India is a candidate for a non-permanent seat at the UNSC for a two-year term beginning in January 2021. This election will take place at the United Nations on June 17 and India is the single endorsed candidate from its regional group. It has been 10 years since it was last elected to the UN Security Council.
The 10 seats for non-permanent members at the UNSC are divided into regional groups: African Group, Asia-Pacific Group, Latin American and Caribbean Group, Western European and Others Group. India is running for the seat from the Asia-Pacific group, which will be vacated by Indonesia. India was last year nominated uncontested for this seat by the 55-member regional group.
Djibouti and Kenya are contesting the single African Group seat. Canada, Ireland and Norway are contesting the two seats from Western European and Others Group. Mexico, much like India, would run unopposed for the Latin American and Caribbean Group set. The General Assembly is scheduled to elect five countries to two-year terms on the Security Council.
‘‘Under UN election rules for principal organs it would need to get a minimum of 129 votes to be declared successful if all 193 UN members take part in the voting. This will, hopefully, not be a difficult task for India. Our candidature is very likely to succeed. In this case, this would be India’s eighth term on the UN Security Council,’’ a source in PMO told Asianet Newsable.
REAL REASONS OF SLEEPLESS NIGHTS FOR PAKISTAN
Asianet Newsable spoke to several senior journalists in Pakistan about what India’s victory meant for Pakistan. They believe that with India’s successful election, it will now become more challenging for Pakistan to raise the ‘Kashmir issue’ at the United Nations. India’s election could pose a serious challenge for Pakistan, particularly its advocacy for Kashmir. The timing of the election is crucial because India will be taking up its tenure at a time when tensions between India and Pakistan over K-factor and terrorism are running high.
In reply to a question - what implications of India’s election will there be for Pakistan?, they said that it could become harder to initiate a discussion on the situation in Kashmir, much less an exclusive meeting like the one held on Aug 16, 2019. India, they feared, could exercise greater influence on the sanctions regime. India can, moreover, possibly seek debates, either formal or informal, on different issues that may embarrass Pakistan. And in bad times, it can also team up with the US to ratchet up pressure on Pakistan.
INDIA’S PRINCIPLED APPROACH TO INT’L RELATIONS
Setting out India’s principled approach to international relations, which India’s foreign policy establishment would bring to the table at the UN Security Council once India is elected to a two-year term on the Council, External Affairs minister Dr S Jaishankar has said, ‘‘We are facing four very different challenges to international peace and security: 1 - The normal process of international governance has been under increasing strain as frictions have increased. 2 - Traditional and non-traditional security challenges continue to grow unchecked. Terrorism is the most egregious of such examples. 3 - Global institutions remain unreformed and under-representative. They are therefore less able to deliver. 4 - The COVID-19 pandemic and its grave economic repercussions will test the world like never before.’’

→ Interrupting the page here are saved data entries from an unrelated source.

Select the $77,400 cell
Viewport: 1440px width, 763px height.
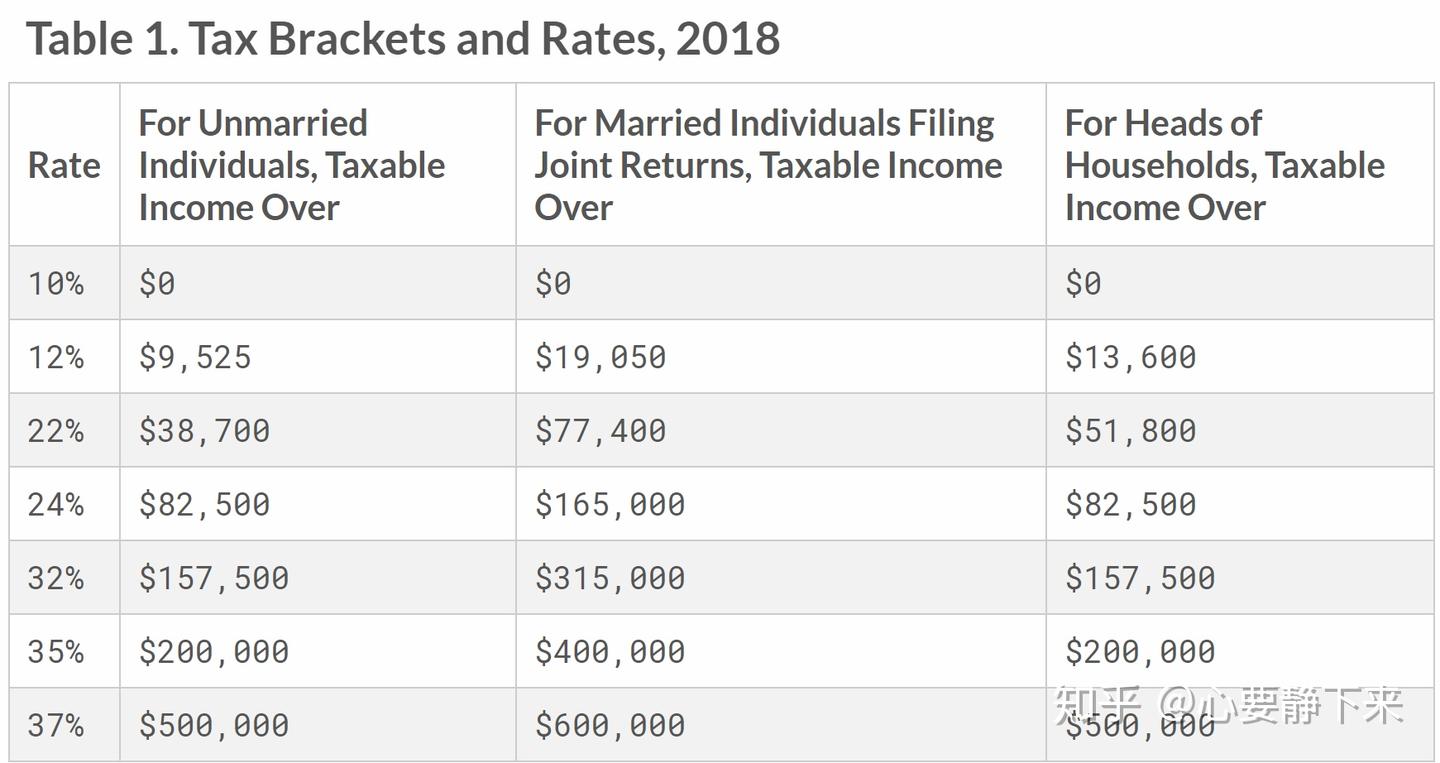tap(600, 431)
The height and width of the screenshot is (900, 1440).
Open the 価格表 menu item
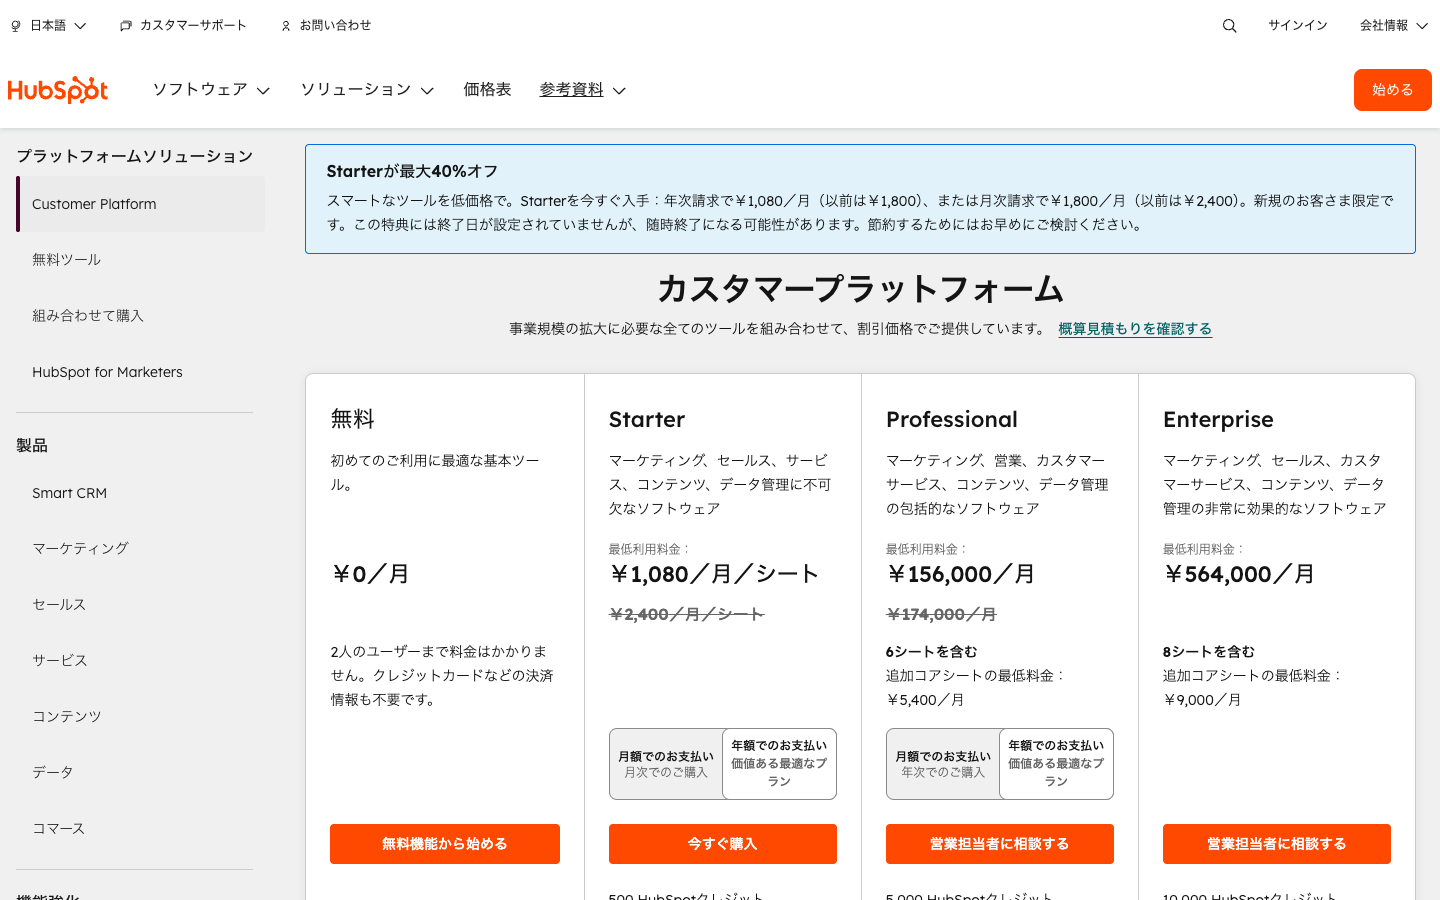(487, 89)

‘‘In this extraordinary situation, India can play a positive global role. We have always been a voice of reason and a votary of international law. We advocate dialogue, consultation and fairness in our approach to global issues. And we emphasize global development, addressing climate change and eradication of poverty as central to the planet's future. India’s approach will be guided by ‘‘Five S’s’’, as set out by the Prime Minister Narendra Modi: Samman (Respect), Samvad (Dialogue), Sahyog (Cooperation), Shanti (Peace), to create conditions for universal, and Samriddhi (Prosperity). Through this approach, we seek to move toward a ‘New Orientation for a Reformed Multilateral System’, - also known as NORMS, ’’ he added.